E così mons. Claudio Gugerotti (68 anni, mazziano e veronese doc, prefetto del Dicastero delle Chiese orientali, ex nunzio apostolico nel Caucaso, in Bielorussia, in Gran Bretagna) ha saputo che il prossimo 30 settembre sarà nominato cardinale, uno dei 21 scelti da papa Francesco per il concistoro.

– Se l’aspettava?
«Mmh... Sì e no. Anticamente i prefetti delle congregazioni diventavano cardinali, ma papa Francesco aveva cambiato la norma. E il Pontefice ora guarda più agli obiettivi che si prefigge, che alla tradizione. E pensare che il Papa lo avevo incontrato venti giorni prima…».

– E non le aveva preannunciato niente?
«Macché, non una parola. Abbiamo parlato d’altro, anche di Verona e del suo Vescovo. Quando parlavo della mia diocesi, gli brillavano gli occhi. E mi fa: “Sarai contento del Vescovo che ho mandato nella tua città, eh?». E pure a Gugerotti brillano gli occhi dietro gli occhiali: perché da nunzio apostolico ha girato mezzo mondo, si occupa di uno spicchio rilevante dello stesso, ma quando parla della sua terra e dei “suoi” veronesi, spunta l’orgoglio di appartenere ad una città, ad una comunità che qualcosa di speciale ce l’ha. Una solidarietà che qui ha radici e ramificazioni solidissime; quell’ironia «che abbiamo nel sangue e che non sempre è capita da chi veronese non è e non ha il cervello scombinato dall’aria del Baldo». Una cattolicità che sicuramente non è più quella di una volta – schiacciata a volte da un benessere che antepone il portafoglio al cuore –, ma che ha tratti quasi unici in Italia. Ieri come oggi. «Mi sia consentito sottolineare, ad esempio, che la nostra diocesi ha tre cardinali (Mario Zenari ed Eugenio Dal Corso, ndr). E tutti scelti da questo Pontefice», aggiunge mons. Gugerotti.

– Cosa cambierà per lei?
«Nulla, salvo che non sarò più vescovo di di Ravello, e un po’ mi dispiace. E nella consapevolezza che quel motto, usque ad sanguinis effusionem, acquista ora ancor più valore. Oggi, dare la vita per la fede non è più una metafora. A settembre andrò ad Aleppo ad ordinare il nuovo Vescovo, un francescano che è stato per quattro mesi prigioniero dell’Isis, e che poi ha comunque scelto di rimanere in quelle terre martoriate.

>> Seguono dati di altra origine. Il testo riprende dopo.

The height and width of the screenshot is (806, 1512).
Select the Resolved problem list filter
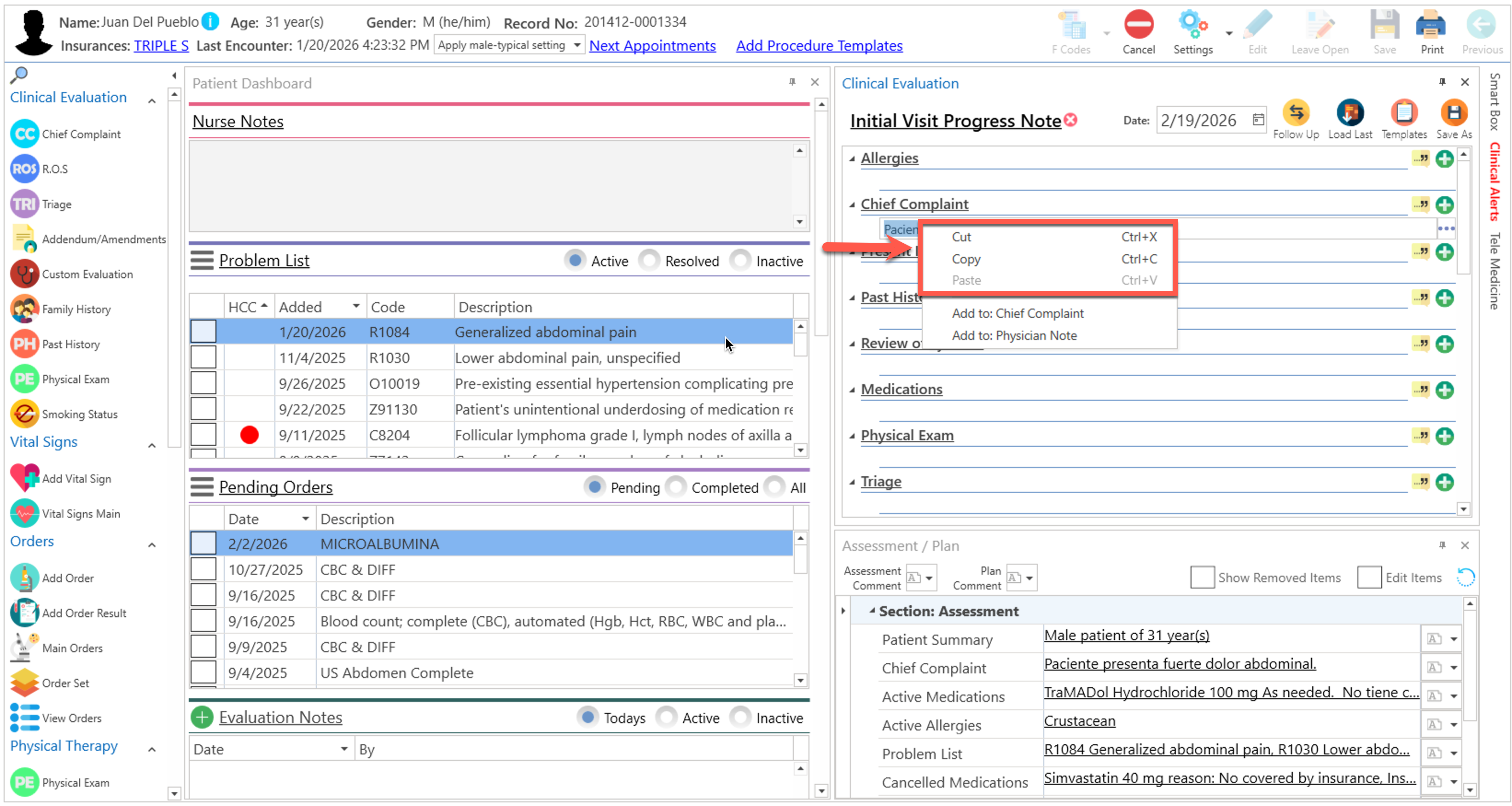click(x=649, y=261)
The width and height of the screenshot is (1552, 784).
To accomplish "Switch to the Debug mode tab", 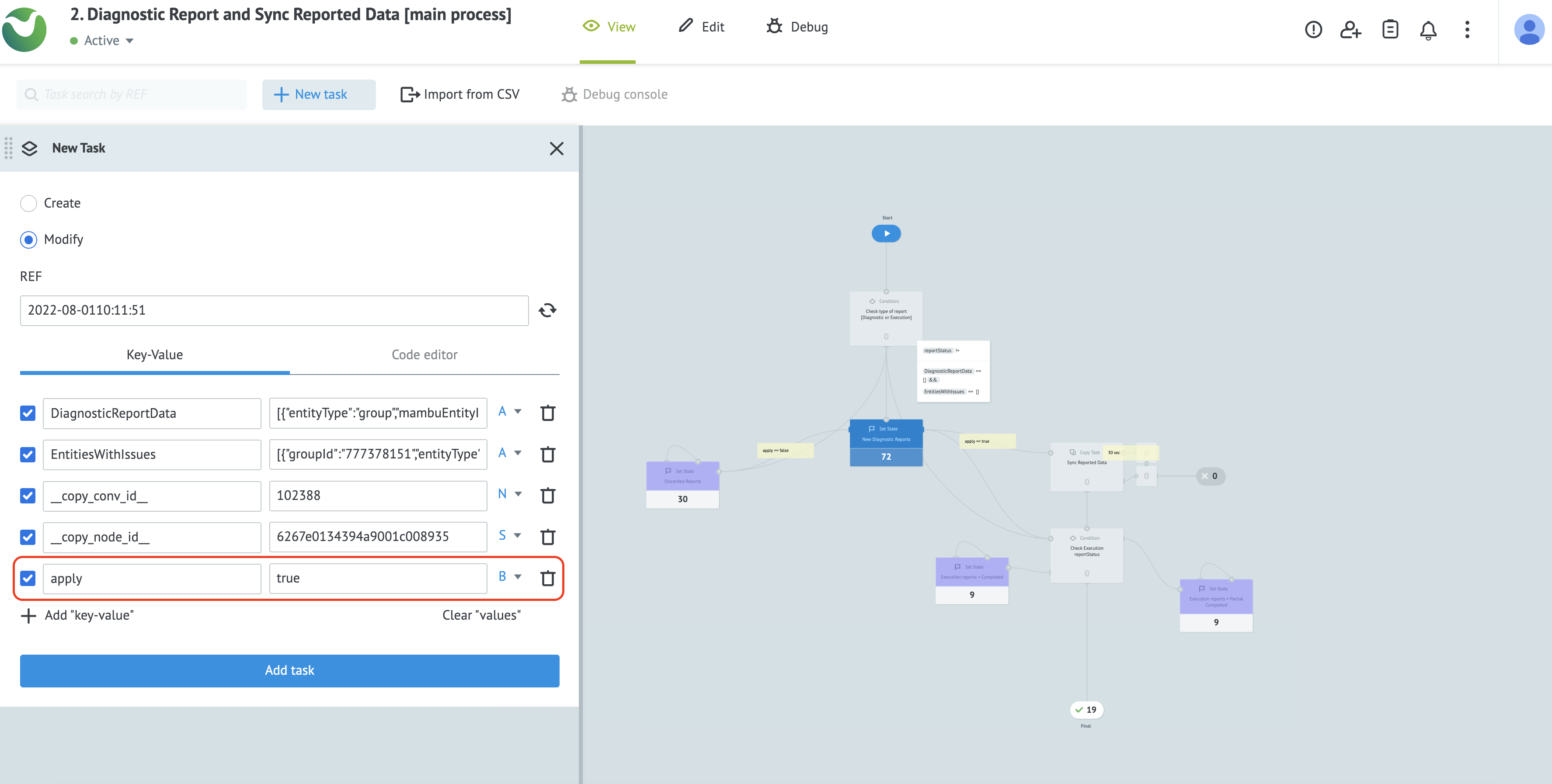I will [797, 27].
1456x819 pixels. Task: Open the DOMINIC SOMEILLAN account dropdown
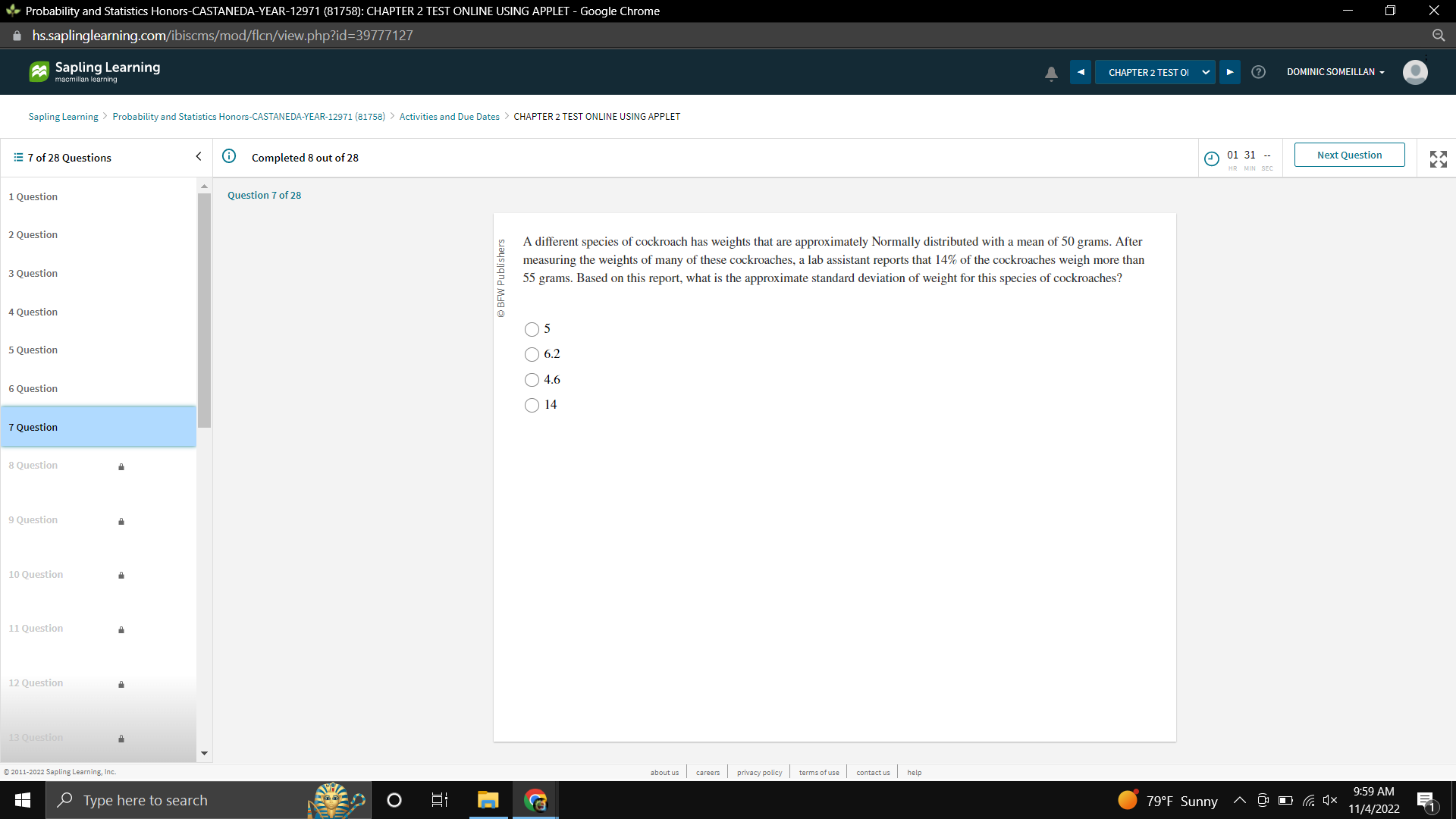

Verranno anche il card. Zenari e il neo-cardinale Pizzaballa da Gerusalemme!». Te lo dice come se andare ad Aleppo, che tra guerra e terremoto è uno dei luoghi più disastrati e pericolosi sulla Terra, fosse normale routine. Però si tenga conto che, da prefetto del Dicastero delle Chiese orientali, si occupa di una serie di Chiese che corrispondono quasi alla perfezione all’elenco dei posti che il ministero degli Interni ci invita a non visitare, se proprio proprio vogliamo soggiornare all’estero: Ucraina, Etiopia, Eritrea, Siria, Libano, Russia, Armenia, Bielorussia... «Ah, sono appena tornato dalla Bielorussia, il Papa mi aveva chiesto di presenziare ad una cerimonia mariana che per i cattolici è importantissima: vedesse quante persone, che fede solida e generosa che ho trovato lì! Sono Chiese molto “segnate”, la vicinanza del Papa è motivo di grande consolazione».

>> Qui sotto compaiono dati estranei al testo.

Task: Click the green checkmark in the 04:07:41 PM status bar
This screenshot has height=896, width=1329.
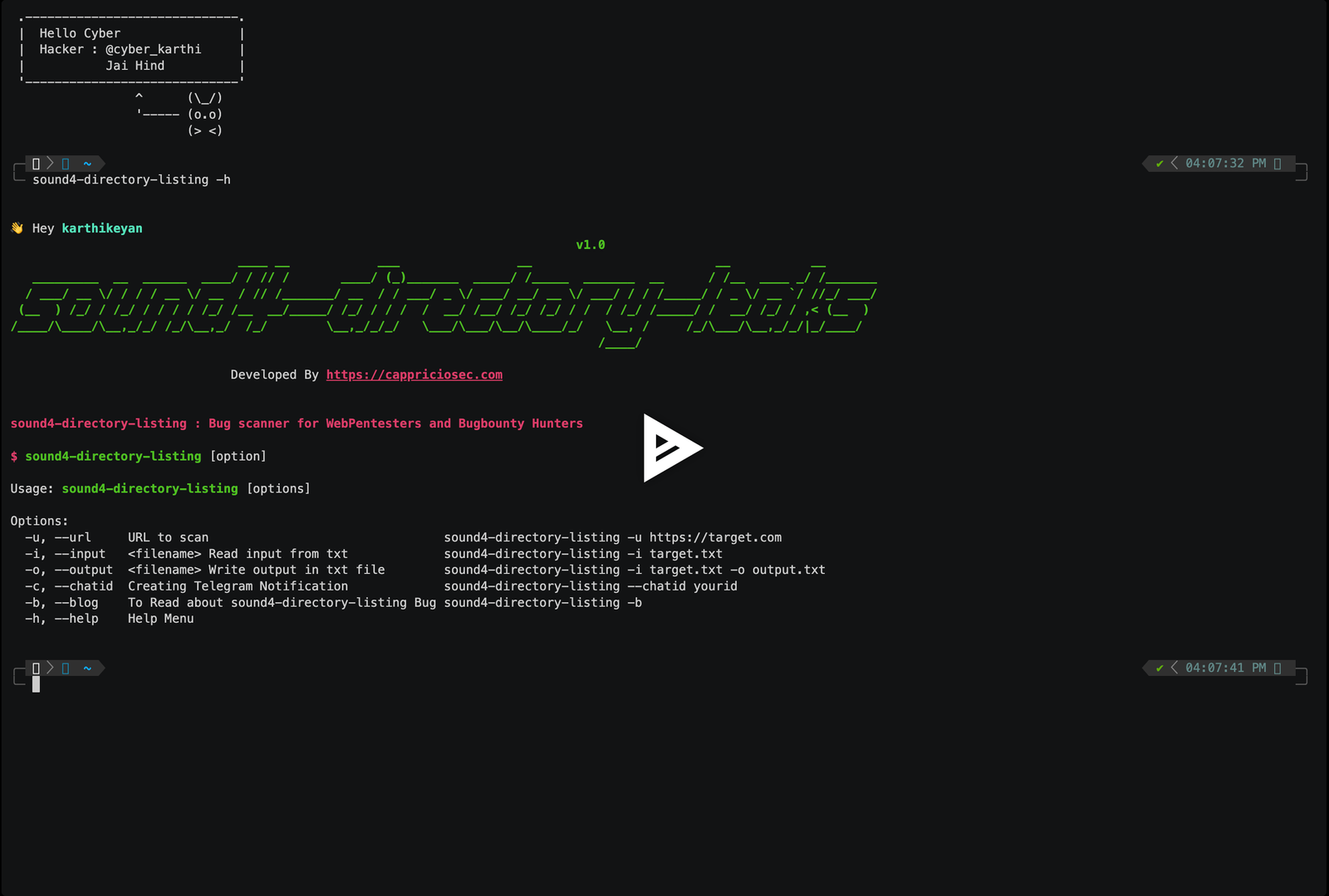Action: coord(1160,668)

– Torniamo alle nomine. Che idea si è fatto?
«Di un Pontefice che guarda al mondo intero e che sceglie pastori che si mescolino al gregge dei fedeli. Mi pare una costante di tutto il pontificato».

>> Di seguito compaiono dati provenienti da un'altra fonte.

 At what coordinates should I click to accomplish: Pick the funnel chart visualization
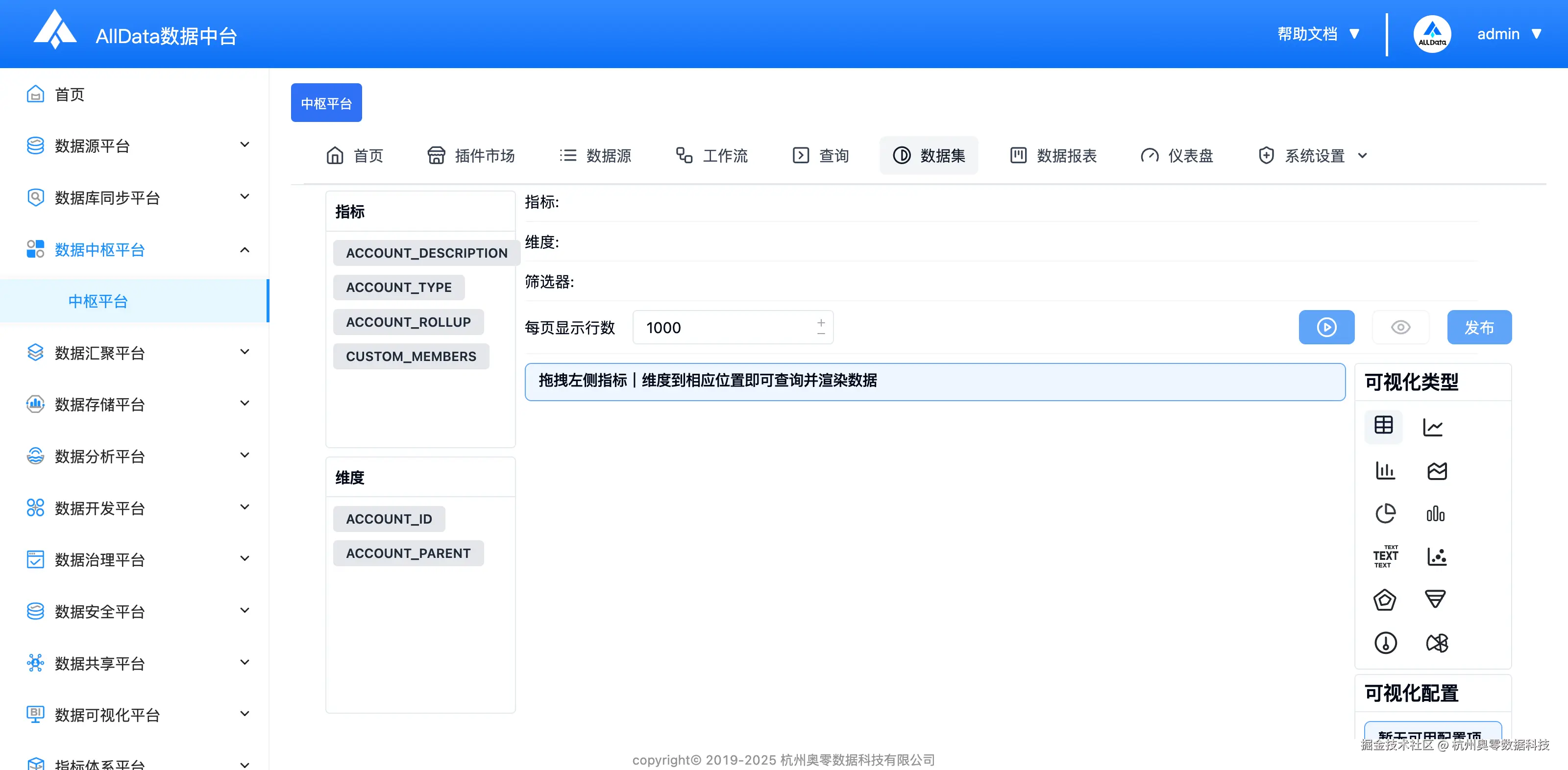tap(1435, 600)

– C’è chi lamenta una certa sottovalutazione dell’Europa...
«Direi il contrario: c’è una certa sopravvalutazione da parte nostra dell’Europa. Che ha sicuramente radici solide e ha dato un contributo culturale enorme. Ma oggi fatica ad essere il motore del Cristianesimo, che cresce in tutto il mondo mentre da noi si chiudono Chiese e seminari. Non siamo né “i più”, né “i migliori”. Ultimamente ci stiamo distinguendo più come esportatori di armi, che di idee. E se esportiamo idee, lo facciamo con le armi...».

– Tra i suoi nuovi “colleghi” ci sarà pure mons. Victor Manuel Fernandez, il discusso neo-prefetto del Dicastero per la Dottrina della fede, teologo argentino in ottima sintonia con il Pontefice.
«Mi faccia dire una cosa: noi cattolici dobbiamo renderci conto che la cattolicità vuol dire diversità. Non può esserci universalità che sia ripetizione. Discutiamo pure, ma cerchiamo di capire che essere cattolici vuol dire essere diversi. E non attacchiamoci al passato, ma facciamoci guidare dallo Spirito santo. Se andiamo in certe direzioni, io penso e credo che sia lo Spirito a guidarci. O non crederei. E trovo inutile questa logica – che taluni hanno – di farsi un Papa pret a porter».